List of tasks -
a) Using the age discrimination post, explain in one to three sentences why the author considers diversity training more important than ever.
b) Answer these from the age discrimination post, one line each:
(i) What did the CEO say he would bring in to fill the senior manager's position?
(ii) In what year was the ADEA passed?
(iii) The ADEA applies to employers with how many employees?
c) Carry on the age discrimination post from its last sentence, keeping the author's voice.

8 min read

Signs of Age Discrimination. Find Wisdom at Any Age.

By Kathy Irish on Oct 29, 2021 9:00:57 AM

Topics: Human Resources
Signs of Age Discrimination. Find Wisdom at Any Age.

As a professional woman over the age of 40, I’m starting to hear questions from my friends and colleagues about age discrimination. Recently, a coworker told me a story that was pretty alarming. A senior manager was let go and afterward, the CEO of the company was quoted in an industry publication saying he was going to bring in “fresh blood” to fill the position. That phrase alone could have opened up the company for an age discrimination lawsuit.  

According to the latest U.S. Census, the population is older and more diverse than ever. As an HR professional, I know that embracing changing demographics in the workplace creates a vibrant team that can approach challenges from a multifaceted perspective, giving companies a competitive edge. It’s what makes companies great. However, the ever-changing workforce also makes diversity training more important than ever so employees from every generation can work together effectively.  

 

Age Discrimination is Illegal 

The Age Discrimination and Employment Act (ADEA) is a federal law and was passed in 1967 to protect people 40-year-old or older from discrimination based on their age. The ADEA applies to employers with more than 20 employees, however, your state may have different, more stringent requirements.

Dataset excerpt -
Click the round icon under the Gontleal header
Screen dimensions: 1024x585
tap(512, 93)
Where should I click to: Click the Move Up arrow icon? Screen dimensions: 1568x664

Task-by-task results -
a) The workforce keeps changing, and the population is older and more diverse than ever. Diversity training is therefore needed so that employees from every generation can work together effectively.

b)
(i) "Fresh blood"
(ii) 1967
(iii) More than 20 employees

c)
Employment laws are enforced by the Equal Employment Opportunity Commission (EEOC). Once you become familiar with laws enforced by the EEOC, make sure you have policies in place to be compliant with these laws.  

Here are some of the things the EEOC reviews to ensure non-discriminatory practices are being followed: 

  • Job advertisements and postings 
  • Employment references 
  • Job referrals 
  • Discipline and discharge 
  • Application and hiring practices 
  • Job assignments and promotions 
  • Pay and benefits 
  • Recruiting practices 
  • Training programs 


Did you know? 
 

  • You can’t put an age restriction on who can apply for most apprenticeship programs and only choose to interview younger people 
  • You can’t force older people to retire when they reach a certain age.  
  • If you’re planning a voluntary reduction of your staff and plan to offer early retirement packages to older employees, consult a labor and employment lawyer to stay within ADEA guidelines.  

What is Age Discrimination?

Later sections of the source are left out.